▶ [TEXTE SOURCE]:
C. Les autres éléments d'appréciation recueillis au cours de l'instruction de l'affaire sont les suivants :

1. Les relations d'exclusivité établies par Campari-Milano remontent à la période d'avant-guerre pour ce qui est des accords avec les entreprises Campari-France SA, Sovinac SA et Ognibeni SA et, à la période de 1949-1953, pour les accords avec les entreprises Hans Prang et Johs. M. Klein & Co. Il n'existe aucun lien financier entre les parties contractantes.

Le Bitter Campari est le seul des produits à être fabriqué à l'heure actuelle par les licenciés. Le volume annuel de la fabrication du Bitter se situe à l'heure actuelle, d'après les différents licenciés, entre un et trois millions de bouteilles. Grâce à la construction de nouvelles fabriques et aux agrandissements des ateliers de production déjà réalisés ou en cours de réalisation, tous les licenciés ont pu, durant les dernières années, augmenter considérablement leurs capacités de production. La vente du Bitter Campari représente actuellement la totalité des activités du licencie français - celui-ci ayant encore récemment importé régulièrement des vins et des vermouths - ainsi que la partie la plus importante des activités des licenciés néerlandais, allemand et belge ces derniers ainsi que le licencie danois distribuent toute une gamme de boissons (notamment des spiritueux, du genièvre et des vins) qu'ils fabriquent eux-mêmes ou qu'ils importent en général de France et d'italie. Des quantités peu importantes de Campari Soda et de Cordial Campari sont directement importées par certains des licenciés.

▶ [DONNÉES BRUTES]:
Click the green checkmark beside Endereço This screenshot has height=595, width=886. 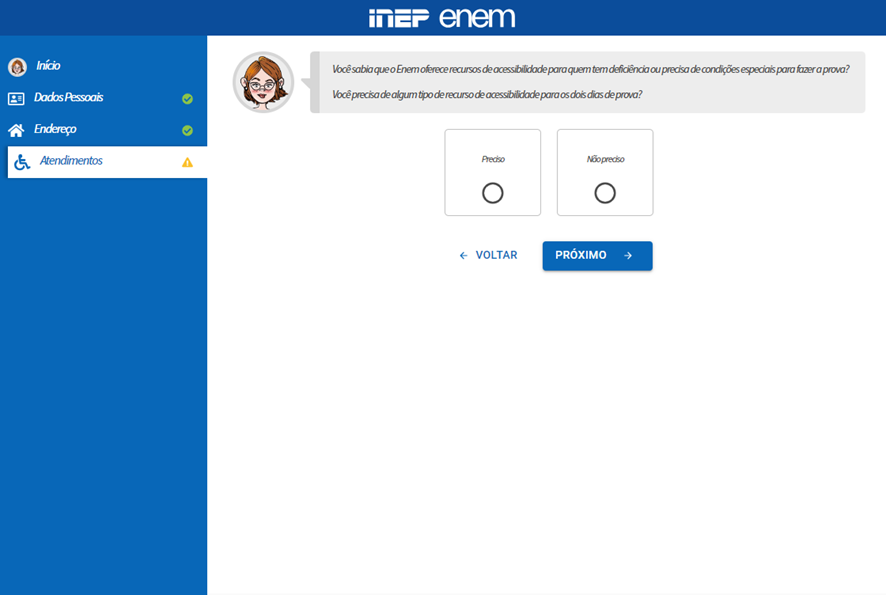pos(188,129)
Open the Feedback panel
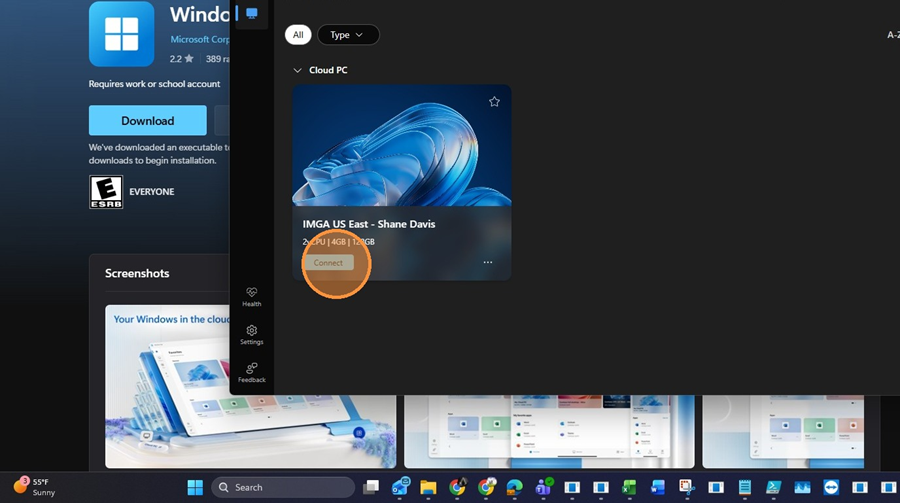The width and height of the screenshot is (900, 503). click(251, 373)
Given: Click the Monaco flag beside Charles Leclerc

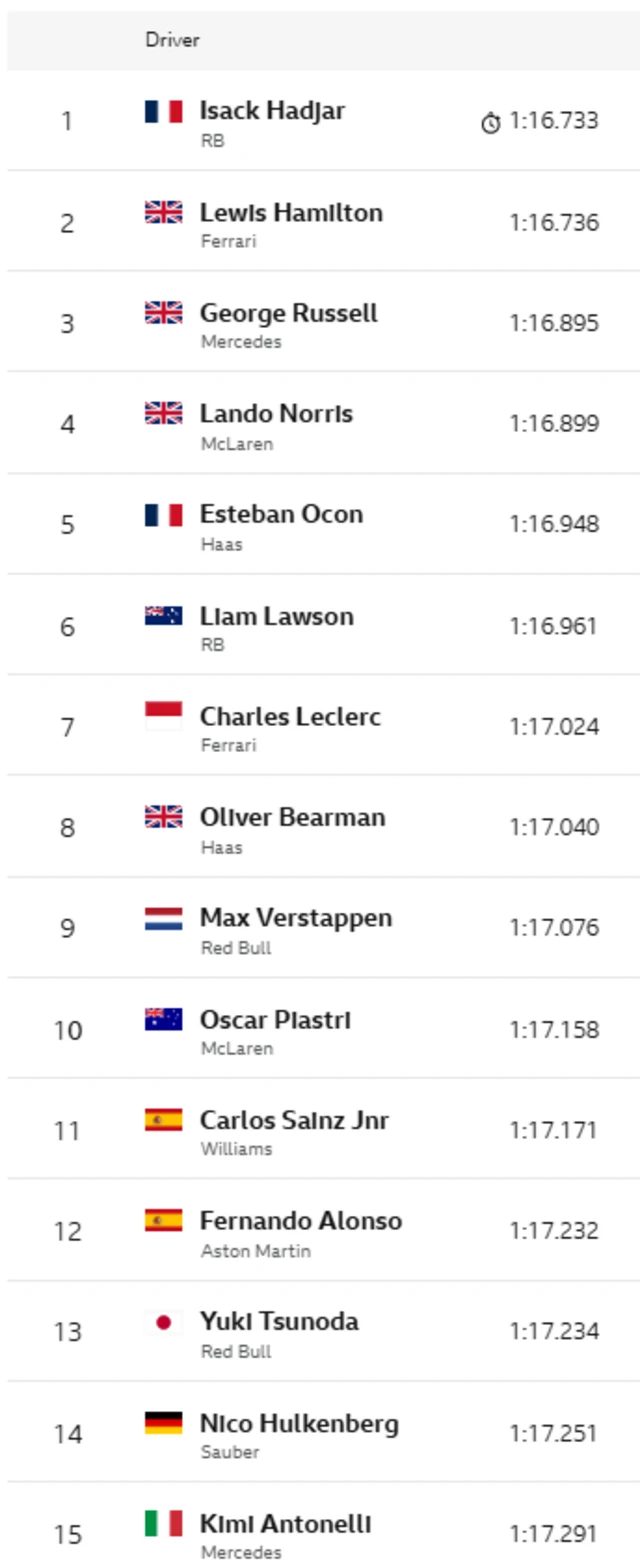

▶ [CONSIGNE 1]:
Les affirmations (a), (b) et (c) concordent-elles avec le texte source ? Répondez à chacune par oui ou par non en citant les mots décisifs du texte.
(a) Des liens financiers unissent les parties contractantes.
(b) Le Bitter Campari est actuellement le seul produit fabriqué par les licenciés.
(c) Le licencié français distribue toute une gamme de boissons en plus du Bitter Campari.
▶ [CONSIGNE 2]:
Recopiez le passage du texte source qui va de « C. Les autres » jusqu'à « les parties contractantes. » inclus.

▶ [RÉPONSE 1]:
(a) Non : « Il n'existe aucun lien financier entre les parties contractantes. »
(b) Oui : « Le Bitter Campari est le seul des produits à être fabriqué à l'heure actuelle par les licenciés. »
(c) Non : « La vente du Bitter Campari représente actuellement la totalité des activités du licencie français »

▶ [RÉPONSE 2]:
C. Les autres éléments d'appréciation recueillis au cours de l'instruction de l'affaire sont les suivants :

1. Les relations d'exclusivité établies par Campari-Milano remontent à la période d'avant-guerre pour ce qui est des accords avec les entreprises Campari-France SA, Sovinac SA et Ognibeni SA et, à la période de 1949-1953, pour les accords avec les entreprises Hans Prang et Johs. M. Klein & Co. Il n'existe aucun lien financier entre les parties contractantes.